Extracted data entries:
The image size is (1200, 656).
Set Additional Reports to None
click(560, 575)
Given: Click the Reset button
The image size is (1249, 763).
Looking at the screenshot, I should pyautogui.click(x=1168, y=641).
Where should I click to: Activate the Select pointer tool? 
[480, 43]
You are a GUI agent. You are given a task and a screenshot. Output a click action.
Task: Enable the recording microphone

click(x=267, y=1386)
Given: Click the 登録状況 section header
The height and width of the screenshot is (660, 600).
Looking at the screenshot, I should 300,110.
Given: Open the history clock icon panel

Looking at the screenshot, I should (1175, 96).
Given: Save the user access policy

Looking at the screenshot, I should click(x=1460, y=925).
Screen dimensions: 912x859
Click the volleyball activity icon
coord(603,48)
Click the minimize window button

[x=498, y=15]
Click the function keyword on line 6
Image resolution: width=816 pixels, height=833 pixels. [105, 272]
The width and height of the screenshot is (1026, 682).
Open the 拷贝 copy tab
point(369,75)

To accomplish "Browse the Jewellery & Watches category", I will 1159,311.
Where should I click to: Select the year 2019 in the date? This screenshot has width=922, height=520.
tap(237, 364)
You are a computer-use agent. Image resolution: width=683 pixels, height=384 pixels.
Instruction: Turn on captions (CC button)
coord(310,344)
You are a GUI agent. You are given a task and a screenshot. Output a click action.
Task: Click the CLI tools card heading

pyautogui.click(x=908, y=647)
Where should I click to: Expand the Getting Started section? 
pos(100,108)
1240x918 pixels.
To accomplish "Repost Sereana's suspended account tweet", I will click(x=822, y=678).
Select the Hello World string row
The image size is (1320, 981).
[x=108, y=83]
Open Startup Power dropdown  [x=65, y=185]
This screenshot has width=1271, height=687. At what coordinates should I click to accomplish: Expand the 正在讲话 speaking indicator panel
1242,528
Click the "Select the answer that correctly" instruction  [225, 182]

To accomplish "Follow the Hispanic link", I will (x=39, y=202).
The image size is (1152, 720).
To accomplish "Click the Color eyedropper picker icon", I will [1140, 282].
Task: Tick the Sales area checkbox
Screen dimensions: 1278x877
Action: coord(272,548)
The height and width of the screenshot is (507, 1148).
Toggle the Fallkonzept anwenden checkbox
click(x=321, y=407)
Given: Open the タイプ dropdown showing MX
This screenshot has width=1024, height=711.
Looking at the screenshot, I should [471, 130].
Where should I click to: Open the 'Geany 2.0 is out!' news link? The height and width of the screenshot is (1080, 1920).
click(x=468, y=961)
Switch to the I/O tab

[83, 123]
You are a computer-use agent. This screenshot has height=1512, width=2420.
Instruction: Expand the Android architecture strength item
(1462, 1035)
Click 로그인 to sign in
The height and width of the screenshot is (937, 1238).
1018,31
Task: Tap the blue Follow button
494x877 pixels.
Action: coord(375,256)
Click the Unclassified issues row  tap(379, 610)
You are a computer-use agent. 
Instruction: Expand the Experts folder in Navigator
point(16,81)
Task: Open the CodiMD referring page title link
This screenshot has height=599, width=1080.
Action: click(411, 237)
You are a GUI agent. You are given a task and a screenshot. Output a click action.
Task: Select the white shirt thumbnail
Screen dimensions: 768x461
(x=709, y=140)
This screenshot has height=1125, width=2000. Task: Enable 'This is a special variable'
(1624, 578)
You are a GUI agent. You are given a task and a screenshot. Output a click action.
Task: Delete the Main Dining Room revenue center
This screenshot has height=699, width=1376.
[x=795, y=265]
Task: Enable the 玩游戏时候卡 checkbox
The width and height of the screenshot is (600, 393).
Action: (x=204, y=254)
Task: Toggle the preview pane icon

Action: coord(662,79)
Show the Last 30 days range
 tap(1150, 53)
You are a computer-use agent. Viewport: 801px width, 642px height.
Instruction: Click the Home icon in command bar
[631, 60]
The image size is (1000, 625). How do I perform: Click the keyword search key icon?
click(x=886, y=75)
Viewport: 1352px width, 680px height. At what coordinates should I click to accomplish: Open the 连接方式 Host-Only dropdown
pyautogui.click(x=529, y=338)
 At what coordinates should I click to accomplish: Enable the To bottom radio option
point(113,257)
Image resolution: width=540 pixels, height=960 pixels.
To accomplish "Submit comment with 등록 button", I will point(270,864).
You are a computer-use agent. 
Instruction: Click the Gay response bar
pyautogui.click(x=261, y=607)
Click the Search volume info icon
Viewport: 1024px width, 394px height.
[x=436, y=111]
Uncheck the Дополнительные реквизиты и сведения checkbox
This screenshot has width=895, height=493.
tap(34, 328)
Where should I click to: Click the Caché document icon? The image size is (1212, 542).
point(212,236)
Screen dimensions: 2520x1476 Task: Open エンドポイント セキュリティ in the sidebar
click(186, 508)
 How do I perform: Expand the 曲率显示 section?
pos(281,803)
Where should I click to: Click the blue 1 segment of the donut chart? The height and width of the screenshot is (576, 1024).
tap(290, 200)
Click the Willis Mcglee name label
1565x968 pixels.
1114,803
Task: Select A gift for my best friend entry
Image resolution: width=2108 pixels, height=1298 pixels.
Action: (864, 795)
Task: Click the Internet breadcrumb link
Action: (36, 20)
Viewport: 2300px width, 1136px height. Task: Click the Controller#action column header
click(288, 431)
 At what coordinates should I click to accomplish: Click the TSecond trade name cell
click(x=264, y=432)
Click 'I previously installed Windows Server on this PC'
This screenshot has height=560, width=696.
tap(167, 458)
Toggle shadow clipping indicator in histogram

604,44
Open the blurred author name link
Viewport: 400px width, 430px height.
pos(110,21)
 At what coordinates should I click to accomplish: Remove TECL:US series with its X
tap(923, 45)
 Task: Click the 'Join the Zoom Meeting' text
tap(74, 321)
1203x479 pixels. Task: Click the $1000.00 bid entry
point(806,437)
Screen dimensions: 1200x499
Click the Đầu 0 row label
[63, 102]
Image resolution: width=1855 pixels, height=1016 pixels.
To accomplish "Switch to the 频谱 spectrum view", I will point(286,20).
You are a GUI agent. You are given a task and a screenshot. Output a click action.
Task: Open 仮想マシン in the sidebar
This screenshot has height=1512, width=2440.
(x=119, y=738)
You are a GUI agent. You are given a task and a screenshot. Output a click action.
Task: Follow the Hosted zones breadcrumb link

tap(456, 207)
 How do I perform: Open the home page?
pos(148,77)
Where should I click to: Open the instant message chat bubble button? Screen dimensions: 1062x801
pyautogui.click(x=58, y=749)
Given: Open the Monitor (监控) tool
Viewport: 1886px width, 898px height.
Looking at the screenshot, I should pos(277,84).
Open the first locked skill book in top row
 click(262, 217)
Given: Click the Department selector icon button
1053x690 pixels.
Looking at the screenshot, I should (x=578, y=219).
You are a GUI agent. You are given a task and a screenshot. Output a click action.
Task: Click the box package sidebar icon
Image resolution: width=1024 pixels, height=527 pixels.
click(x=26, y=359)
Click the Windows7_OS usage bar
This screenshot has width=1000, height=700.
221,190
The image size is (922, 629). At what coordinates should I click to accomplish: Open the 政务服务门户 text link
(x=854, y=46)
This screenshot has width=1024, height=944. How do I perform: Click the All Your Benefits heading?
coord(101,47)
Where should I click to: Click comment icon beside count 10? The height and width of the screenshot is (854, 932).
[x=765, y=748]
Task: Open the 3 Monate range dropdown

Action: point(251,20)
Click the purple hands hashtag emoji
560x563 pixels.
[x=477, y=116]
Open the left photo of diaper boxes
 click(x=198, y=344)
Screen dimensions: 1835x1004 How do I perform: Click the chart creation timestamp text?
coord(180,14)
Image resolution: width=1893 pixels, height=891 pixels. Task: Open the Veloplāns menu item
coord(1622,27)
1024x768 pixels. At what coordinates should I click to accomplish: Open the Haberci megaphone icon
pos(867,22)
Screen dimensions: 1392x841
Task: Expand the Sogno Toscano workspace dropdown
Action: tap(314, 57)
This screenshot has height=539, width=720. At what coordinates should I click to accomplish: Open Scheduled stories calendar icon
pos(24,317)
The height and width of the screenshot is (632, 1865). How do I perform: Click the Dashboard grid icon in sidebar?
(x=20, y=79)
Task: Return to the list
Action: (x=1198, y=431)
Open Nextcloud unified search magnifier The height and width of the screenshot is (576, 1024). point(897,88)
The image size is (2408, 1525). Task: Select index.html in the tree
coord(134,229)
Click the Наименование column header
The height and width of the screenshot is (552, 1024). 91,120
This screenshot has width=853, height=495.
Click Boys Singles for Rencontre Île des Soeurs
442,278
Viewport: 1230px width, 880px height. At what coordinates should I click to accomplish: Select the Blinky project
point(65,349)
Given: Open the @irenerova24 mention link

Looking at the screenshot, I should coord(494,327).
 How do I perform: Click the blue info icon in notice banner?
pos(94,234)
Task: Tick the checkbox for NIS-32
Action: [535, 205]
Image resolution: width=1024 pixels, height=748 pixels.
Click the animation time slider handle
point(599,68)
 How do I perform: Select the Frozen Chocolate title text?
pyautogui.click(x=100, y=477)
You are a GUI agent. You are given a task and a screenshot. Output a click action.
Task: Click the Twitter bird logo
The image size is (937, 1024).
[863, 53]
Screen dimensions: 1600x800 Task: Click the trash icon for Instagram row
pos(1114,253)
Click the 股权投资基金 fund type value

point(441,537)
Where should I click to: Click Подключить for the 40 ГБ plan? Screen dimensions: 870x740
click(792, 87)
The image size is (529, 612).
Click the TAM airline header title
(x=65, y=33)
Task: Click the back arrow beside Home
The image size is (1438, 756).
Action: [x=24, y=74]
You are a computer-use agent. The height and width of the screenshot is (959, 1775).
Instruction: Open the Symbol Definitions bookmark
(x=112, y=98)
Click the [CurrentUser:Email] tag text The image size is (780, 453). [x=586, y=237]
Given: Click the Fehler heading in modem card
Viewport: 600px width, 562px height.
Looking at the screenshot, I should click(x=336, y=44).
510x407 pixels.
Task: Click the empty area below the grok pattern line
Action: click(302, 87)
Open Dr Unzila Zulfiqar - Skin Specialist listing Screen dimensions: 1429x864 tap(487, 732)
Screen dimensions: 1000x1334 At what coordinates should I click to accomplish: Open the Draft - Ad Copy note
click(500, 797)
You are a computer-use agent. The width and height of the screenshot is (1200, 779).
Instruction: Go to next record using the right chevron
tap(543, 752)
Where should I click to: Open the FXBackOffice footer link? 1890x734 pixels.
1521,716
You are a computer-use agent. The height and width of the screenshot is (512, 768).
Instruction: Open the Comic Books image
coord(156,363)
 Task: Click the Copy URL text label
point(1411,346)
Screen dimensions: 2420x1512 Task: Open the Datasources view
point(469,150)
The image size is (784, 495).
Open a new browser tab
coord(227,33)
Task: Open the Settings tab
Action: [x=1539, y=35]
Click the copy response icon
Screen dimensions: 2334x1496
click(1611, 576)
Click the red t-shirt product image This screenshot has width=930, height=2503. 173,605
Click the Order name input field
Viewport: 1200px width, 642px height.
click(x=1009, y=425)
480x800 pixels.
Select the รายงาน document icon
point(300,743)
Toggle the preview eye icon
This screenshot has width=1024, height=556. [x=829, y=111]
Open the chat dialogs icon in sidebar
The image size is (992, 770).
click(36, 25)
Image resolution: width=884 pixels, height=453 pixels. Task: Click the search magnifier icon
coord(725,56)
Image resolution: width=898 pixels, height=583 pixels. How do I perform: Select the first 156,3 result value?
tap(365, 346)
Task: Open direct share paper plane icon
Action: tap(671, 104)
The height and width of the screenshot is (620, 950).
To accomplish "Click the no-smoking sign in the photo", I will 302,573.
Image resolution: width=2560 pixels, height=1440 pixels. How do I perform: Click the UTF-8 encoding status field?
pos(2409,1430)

*WRITTEN PROBLEM*.
Copy out the lines between the one holding "The image size is (2408, 1525)." and the one holding "Action: [535, 205]", including both of those lines.

*COMPLETED TASK*.
The image size is (2408, 1525). Task: Select index.html in the tree
coord(134,229)
Click the Наименование column header
The height and width of the screenshot is (552, 1024). 91,120
This screenshot has width=853, height=495.
Click Boys Singles for Rencontre Île des Soeurs
442,278
Viewport: 1230px width, 880px height. At what coordinates should I click to accomplish: Select the Blinky project
point(65,349)
Given: Open the @irenerova24 mention link

Looking at the screenshot, I should coord(494,327).
 How do I perform: Click the blue info icon in notice banner?
pos(94,234)
Task: Tick the checkbox for NIS-32
Action: [535, 205]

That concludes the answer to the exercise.